ADHD Patients More Likely to Augment Meds After Receiving Atypical Antipsychotics

Stimulant-treated adolescents with attention deficit hyperactivity disorder who switch to atypical antipsychotics show significantly greater drug augmentation, health care resource utilization, and costs compared with their counterparts who switch to nonantipsychotics.

Stimulant-treated adolescents with attention deficit hyperactivity disorder (ADHD) who switch to atypical antipsychotics (AAPs) show significantly greater drug augmentation, health care resource utilization, and costs compared with their counterparts who switch to nonantipsychotics, according to research published in The American Journal of Managed Care.

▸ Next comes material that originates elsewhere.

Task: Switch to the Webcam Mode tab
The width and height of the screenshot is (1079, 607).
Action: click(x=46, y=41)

A multidisciplinary team of researchers studied 849 adolescents diagnosed with ADHD who had been taking at least 1 stimulant medication between January 2005 and December 2009. Patients were classified into the AAP or nonantipsychotic cohort based on subsequent insurance claims for either medication class. If a patient was eligible for both groups, then the index drug was randomly selected from the nonantipsychotic class.

Over the 1-year study period, persistence to the index drug was low in both the AAP and nonantipsychotic cohorts, with the nonantipsychotic cohort being more likely to discontinue it. Patients were more likely to augment the index drug in the AAP group compared with their nonantipsychotic counterparts, though the rate of switching was not statistically significant between the 2 groups.

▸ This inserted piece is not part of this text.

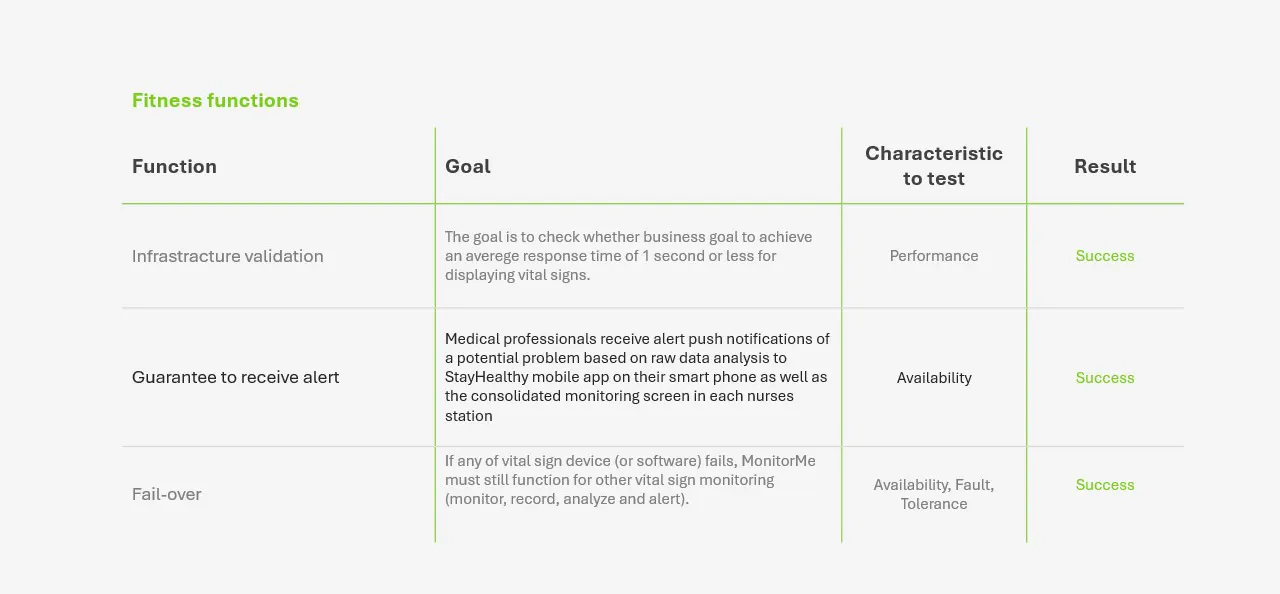The width and height of the screenshot is (1280, 594).
Task: Click the Fitness functions title
Action: coord(215,100)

In terms of health care resource utilization, a significant higher proportion of patients in the AAP group had at least 1 inpatient visit compared with the nonantipsychotic group, and the majority of such visits were related to mental health. The AAP group also had a higher emergency department (ED) visit rate, both in all cause- and mental health-related visits. Almost all patients across both groups (98.4%) had at least 1 outpatient visit, though the number of mental health-related outpatient visits was slightly higher in the AAP cohort.

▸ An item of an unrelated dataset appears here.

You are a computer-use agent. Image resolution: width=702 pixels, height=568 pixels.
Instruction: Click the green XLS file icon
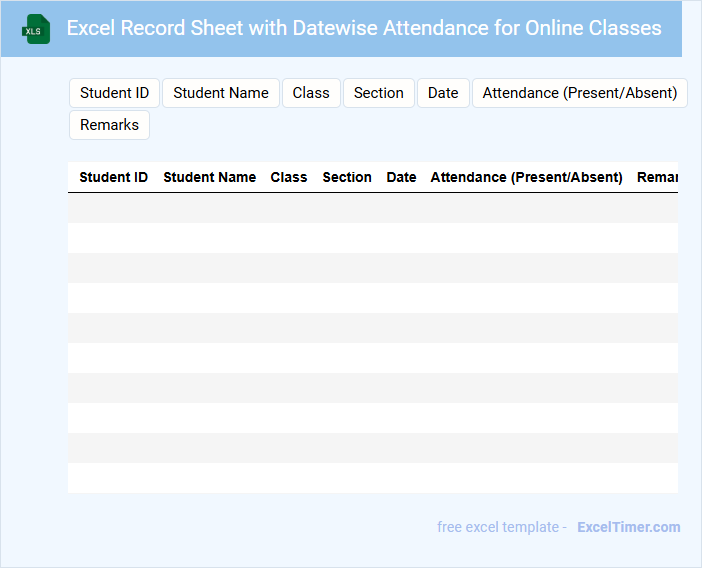click(36, 29)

The AAP group also had a higher total cost for the index drug at $1718, compared with the nonantipsychotic drug group at $632.

“Compared with adolescent ADHD patients treated with stimulants who switched to or augmented with a nonantipsychotic medication, those who switched to or augmented with an AAP had significantly greater medical resource utilization, and higher total health care costs, and they were more likely to augment their treatment in the 12 months after initiating the AAP,” the authors concluded. “Further outcomes research and/or drug utilization reviews may be necessary to fully evaluate clinical and economic outcomes in adolescents with ADHD who are receiving AAPs.”